The library targets the following frameworks:
actionETL targets | Your project can target |
---|---|
.NET Standard 2.0 (Linux or Windows) |
- .NET Core 2.1+ - .NET 5+ - .NET Standard 2.0+ - .NET Framework 4.7.2+ (non-default) |
.NET Framework 4.6.1 (Windows only) |
.NET Framework 4.6.1+ |
In this article we'll use .NET Core 3.1 for our examples. For full details, see System Requirements.
Install or Update Dotnet Templates
To allow creating actionETL projects using
dotnet new
templates, each developer should:
- Ensure .NET Core SDK (v2.1 or later) is installed on your development computer, see Install the .NET Core SDK
Install or update the actionETL templates from nuget.org:
dotnet new --install actionETL.templates.dotnet
For full details, see the Dotnet Templates article.
actionETL License
actionETL requires a license to run. Please get a FREE Community license, a free trial license or purchase a commercial license.

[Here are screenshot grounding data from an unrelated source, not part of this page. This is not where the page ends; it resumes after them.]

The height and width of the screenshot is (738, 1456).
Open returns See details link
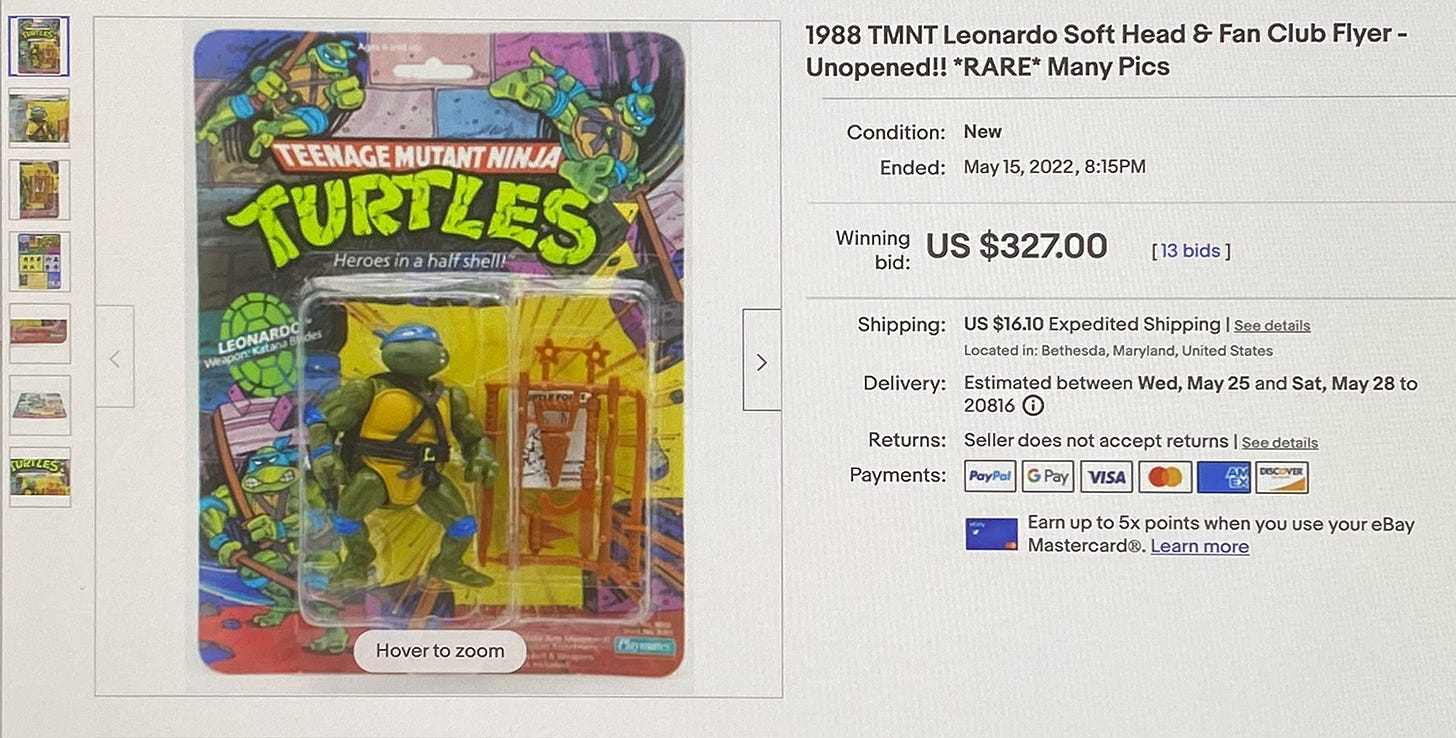1280,443
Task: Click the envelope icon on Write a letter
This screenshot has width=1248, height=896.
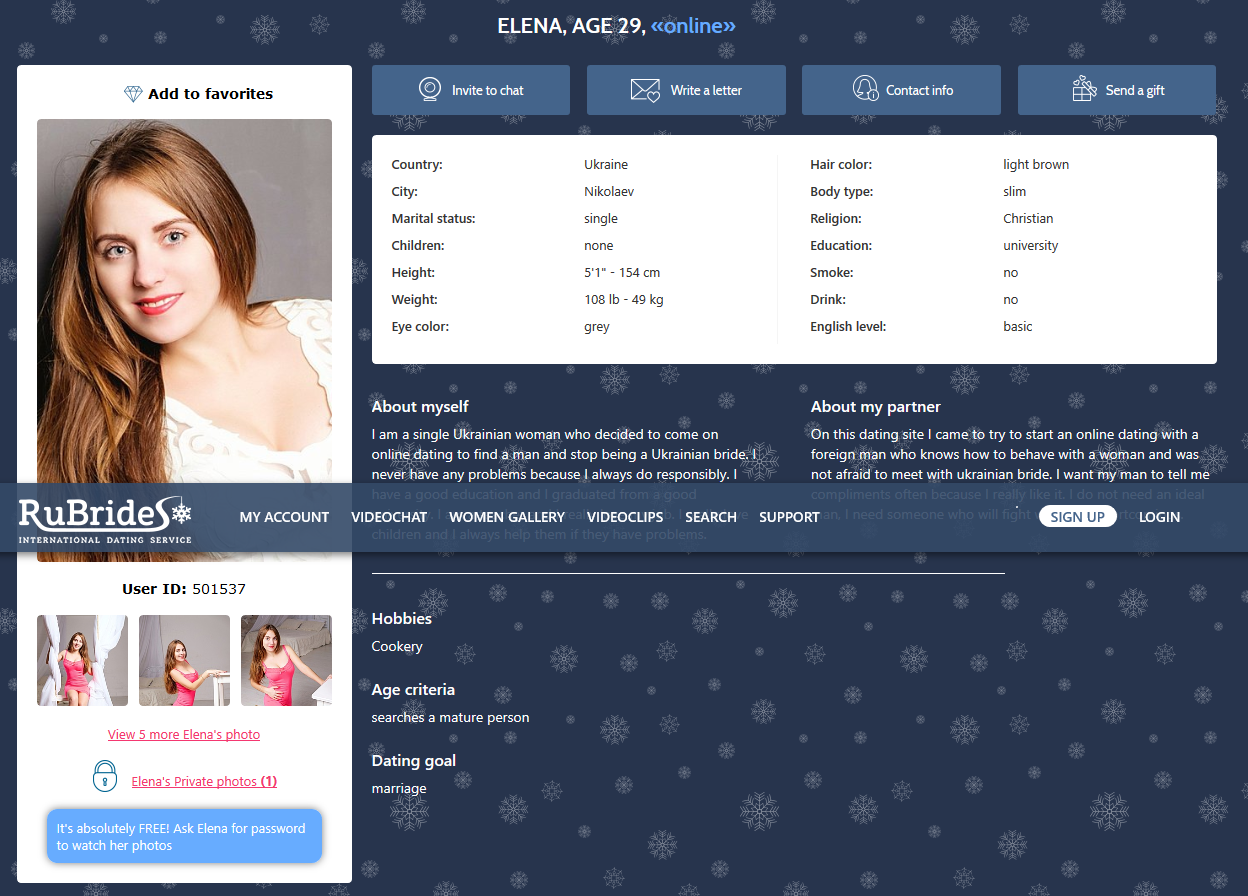Action: [x=646, y=89]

Also see the Licensing article.
First actionETL Application
The steps below use the actionETL project template to create and run a simple console program to detect if files exist. The template example implementation:
- Checks if a file exists
- Takes the filename from a configuration file
- Handles errors and exceptions in a sensible way
- Logs the result to the console and a log file
- Exits with a success (zero) or failure (non-zero) exit code
It's quite small, and demonstrates the benefits of the comprehensive logging, error handling, and configuration facilities that actionETL provides out of the box.
1. Create Project
Create a new .NET Core 3.1 project actionETL console project from scratch, taking its name from the output directory "my-etl":
dotnet new actionetl.console --output my-etl
Important
The template adds an empty "actionetl.license.json" license file. Add a FREE Community license, a free 30-day trial license, or a commercial license into this file.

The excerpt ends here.